>>>>

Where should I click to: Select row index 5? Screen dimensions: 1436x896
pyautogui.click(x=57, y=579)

<<<<
>>>>

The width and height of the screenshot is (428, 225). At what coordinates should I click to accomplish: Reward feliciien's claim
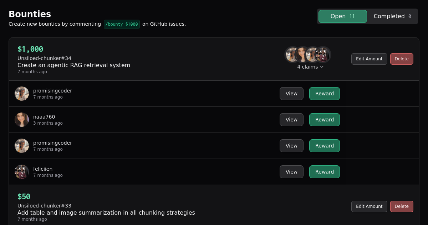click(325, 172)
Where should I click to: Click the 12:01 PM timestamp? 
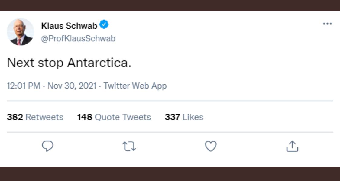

<<<<

■ Exercise aim
Only the lines starting at the one that includes "The width and" and ending at the one that includes "Where should I click to: Click" should be retyped, exactly, from the records above; no pictures.

■ Task response
The width and height of the screenshot is (428, 225). At what coordinates should I click to accomplish: Reward feliciien's claim
click(325, 172)
Where should I click to: Click the 12:01 PM timestamp? 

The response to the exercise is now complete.